• SET PROBLEM 1:
According to the abstract on EU civil society advocacy, what explains how EU-based CSOs choose their rhetorical appeals and strategies? Answer in one to three sentences.

• PASSAGE TO READ:
Abstract

European Union (EU)-based Civil Society Organizations (CSOs) are usually pictured as well-established professionalized actors basing their advocacy strategies on the provision of expertise. Does the focus on expertise imply the removal of emotions and feelings from political communication? Following the emotion turn in social movement and collective action studies, this article investigates how and why EU-based CSOs use emotions in their advocacy strategies. The article shows first how CSOs use rhetorical appeals to emotions and rhetorical appeals to reason in their communication. Secondly, the focus is directed to emotion-inspired advocacy strategies, namely blaming and shaming, fear-mongering and boosting. The choice of rhetorical appeals and strategies is mainly explained by three different inter-related factors: the logics of influence, the logics of membership and media logics. Empirical data is drawn from a content analysis of press releases and policy documents of environmental (climate change) and human rights (refugee crisis) CSOs active at the EU level and from semi-structured interviews with key CSO representatives.

• RECORDS FOR PROCESSING:

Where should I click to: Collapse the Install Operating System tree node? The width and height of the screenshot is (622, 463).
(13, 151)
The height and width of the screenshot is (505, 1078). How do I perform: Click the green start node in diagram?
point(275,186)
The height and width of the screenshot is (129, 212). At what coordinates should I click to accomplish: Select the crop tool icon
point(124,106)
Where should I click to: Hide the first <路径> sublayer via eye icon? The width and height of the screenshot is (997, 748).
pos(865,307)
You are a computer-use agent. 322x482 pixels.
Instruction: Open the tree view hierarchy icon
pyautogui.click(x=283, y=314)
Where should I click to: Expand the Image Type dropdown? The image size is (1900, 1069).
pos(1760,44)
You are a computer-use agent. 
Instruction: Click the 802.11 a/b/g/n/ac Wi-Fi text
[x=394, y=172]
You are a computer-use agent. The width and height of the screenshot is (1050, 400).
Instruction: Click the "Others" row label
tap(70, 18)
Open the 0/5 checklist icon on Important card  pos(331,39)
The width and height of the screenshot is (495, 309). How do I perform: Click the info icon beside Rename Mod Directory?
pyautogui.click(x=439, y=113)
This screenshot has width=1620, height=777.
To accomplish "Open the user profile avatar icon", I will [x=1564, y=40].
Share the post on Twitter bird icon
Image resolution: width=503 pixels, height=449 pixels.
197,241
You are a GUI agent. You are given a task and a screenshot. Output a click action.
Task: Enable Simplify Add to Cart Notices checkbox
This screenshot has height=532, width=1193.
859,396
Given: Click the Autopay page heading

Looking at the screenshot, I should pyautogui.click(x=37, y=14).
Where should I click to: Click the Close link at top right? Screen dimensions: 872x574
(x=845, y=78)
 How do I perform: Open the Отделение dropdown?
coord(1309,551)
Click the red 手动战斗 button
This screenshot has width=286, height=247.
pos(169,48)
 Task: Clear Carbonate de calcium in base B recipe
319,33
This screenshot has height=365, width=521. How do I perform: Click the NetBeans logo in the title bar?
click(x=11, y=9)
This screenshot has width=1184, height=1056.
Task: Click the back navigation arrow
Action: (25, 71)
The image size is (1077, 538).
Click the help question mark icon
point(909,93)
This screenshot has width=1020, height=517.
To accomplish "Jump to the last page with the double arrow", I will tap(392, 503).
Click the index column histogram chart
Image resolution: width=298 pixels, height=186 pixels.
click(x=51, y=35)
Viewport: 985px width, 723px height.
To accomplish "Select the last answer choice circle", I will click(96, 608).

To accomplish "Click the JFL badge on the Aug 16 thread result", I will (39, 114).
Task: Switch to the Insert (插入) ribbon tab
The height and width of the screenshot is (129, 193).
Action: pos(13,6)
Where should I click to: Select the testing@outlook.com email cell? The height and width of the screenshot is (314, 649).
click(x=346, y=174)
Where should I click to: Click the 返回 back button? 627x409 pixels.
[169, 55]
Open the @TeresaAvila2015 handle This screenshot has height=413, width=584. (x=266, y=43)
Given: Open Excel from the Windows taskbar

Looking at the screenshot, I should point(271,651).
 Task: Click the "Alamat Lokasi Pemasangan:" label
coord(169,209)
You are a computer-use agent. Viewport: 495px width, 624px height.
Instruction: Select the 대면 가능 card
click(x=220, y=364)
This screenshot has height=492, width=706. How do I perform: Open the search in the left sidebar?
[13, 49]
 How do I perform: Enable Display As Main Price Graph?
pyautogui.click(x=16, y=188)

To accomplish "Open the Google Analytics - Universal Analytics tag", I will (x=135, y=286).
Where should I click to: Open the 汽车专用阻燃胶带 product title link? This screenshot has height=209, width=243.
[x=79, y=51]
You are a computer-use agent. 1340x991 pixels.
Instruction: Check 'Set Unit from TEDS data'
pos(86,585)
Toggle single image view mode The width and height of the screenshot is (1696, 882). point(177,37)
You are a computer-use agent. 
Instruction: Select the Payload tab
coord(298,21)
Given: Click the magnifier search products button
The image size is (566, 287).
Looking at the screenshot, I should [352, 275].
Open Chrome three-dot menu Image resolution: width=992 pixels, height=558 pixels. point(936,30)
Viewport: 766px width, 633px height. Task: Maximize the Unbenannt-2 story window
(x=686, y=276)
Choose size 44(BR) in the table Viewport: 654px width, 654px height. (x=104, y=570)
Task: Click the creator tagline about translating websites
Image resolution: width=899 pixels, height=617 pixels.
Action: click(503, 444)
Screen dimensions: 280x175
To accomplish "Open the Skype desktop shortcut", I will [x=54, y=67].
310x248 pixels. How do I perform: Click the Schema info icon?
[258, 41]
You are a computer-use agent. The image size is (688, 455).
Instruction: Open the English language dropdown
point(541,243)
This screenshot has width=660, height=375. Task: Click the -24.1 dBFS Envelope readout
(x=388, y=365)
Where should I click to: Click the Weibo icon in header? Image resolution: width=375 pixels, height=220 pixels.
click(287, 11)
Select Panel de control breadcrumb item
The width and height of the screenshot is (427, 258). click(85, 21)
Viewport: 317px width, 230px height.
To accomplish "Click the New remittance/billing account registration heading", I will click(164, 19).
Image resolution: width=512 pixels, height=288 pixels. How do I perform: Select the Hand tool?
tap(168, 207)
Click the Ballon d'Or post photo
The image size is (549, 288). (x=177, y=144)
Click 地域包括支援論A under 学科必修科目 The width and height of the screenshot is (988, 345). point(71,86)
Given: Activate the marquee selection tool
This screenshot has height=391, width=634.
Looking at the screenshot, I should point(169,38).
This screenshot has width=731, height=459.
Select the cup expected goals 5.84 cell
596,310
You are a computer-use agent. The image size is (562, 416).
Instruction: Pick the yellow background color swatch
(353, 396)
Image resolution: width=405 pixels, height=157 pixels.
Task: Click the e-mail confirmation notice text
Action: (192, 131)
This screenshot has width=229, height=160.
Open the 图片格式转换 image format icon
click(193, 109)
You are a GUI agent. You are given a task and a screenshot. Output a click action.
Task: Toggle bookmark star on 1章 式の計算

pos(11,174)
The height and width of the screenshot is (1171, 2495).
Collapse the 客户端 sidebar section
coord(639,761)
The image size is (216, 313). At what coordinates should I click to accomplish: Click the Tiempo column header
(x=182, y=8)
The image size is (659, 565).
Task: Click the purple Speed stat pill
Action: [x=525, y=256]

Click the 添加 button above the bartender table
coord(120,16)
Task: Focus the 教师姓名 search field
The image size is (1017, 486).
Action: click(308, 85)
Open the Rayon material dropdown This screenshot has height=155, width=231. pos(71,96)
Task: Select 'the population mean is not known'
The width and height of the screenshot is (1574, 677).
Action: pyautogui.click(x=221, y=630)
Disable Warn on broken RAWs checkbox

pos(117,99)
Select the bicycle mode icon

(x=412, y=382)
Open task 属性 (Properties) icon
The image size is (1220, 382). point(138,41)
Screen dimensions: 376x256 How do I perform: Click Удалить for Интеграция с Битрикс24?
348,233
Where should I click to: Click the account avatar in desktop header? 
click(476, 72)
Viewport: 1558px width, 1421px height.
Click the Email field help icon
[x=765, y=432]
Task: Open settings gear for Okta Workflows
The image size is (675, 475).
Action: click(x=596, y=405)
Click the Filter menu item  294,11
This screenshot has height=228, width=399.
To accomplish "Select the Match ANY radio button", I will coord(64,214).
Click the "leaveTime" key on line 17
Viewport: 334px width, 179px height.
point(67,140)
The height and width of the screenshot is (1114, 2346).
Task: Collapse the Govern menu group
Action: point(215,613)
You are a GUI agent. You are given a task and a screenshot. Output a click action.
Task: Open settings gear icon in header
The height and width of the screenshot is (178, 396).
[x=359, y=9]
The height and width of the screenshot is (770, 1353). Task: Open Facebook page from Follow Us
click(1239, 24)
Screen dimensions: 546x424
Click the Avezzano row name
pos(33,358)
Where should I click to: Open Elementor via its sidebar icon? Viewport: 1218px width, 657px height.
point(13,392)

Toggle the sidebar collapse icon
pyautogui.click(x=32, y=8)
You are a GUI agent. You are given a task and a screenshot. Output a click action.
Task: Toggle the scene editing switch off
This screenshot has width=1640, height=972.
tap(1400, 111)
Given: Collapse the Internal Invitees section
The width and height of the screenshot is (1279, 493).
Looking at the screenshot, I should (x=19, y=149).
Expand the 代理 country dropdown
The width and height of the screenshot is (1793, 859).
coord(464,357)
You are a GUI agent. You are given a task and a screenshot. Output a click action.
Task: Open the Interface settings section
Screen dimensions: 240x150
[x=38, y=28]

• SET PROBLEM 2:
Copy out the lines of the records starting at the line that contains "310x248 pixels. How" and ending at the line that contains "tap(168, 207)".

• REPLY 1:
The choice is mainly explained by three inter-related factors: the logics of influence, the logics of membership, and media logics.

• REPLY 2:
310x248 pixels. How do I perform: Click the Schema info icon?
[258, 41]
You are a computer-use agent. The image size is (688, 455).
Instruction: Open the English language dropdown
point(541,243)
This screenshot has width=660, height=375. Task: Click the -24.1 dBFS Envelope readout
(x=388, y=365)
Where should I click to: Click the Weibo icon in header? Image resolution: width=375 pixels, height=220 pixels.
click(287, 11)
Select Panel de control breadcrumb item
The width and height of the screenshot is (427, 258). click(85, 21)
Viewport: 317px width, 230px height.
To accomplish "Click the New remittance/billing account registration heading", I will click(164, 19).
Image resolution: width=512 pixels, height=288 pixels. How do I perform: Select the Hand tool?
tap(168, 207)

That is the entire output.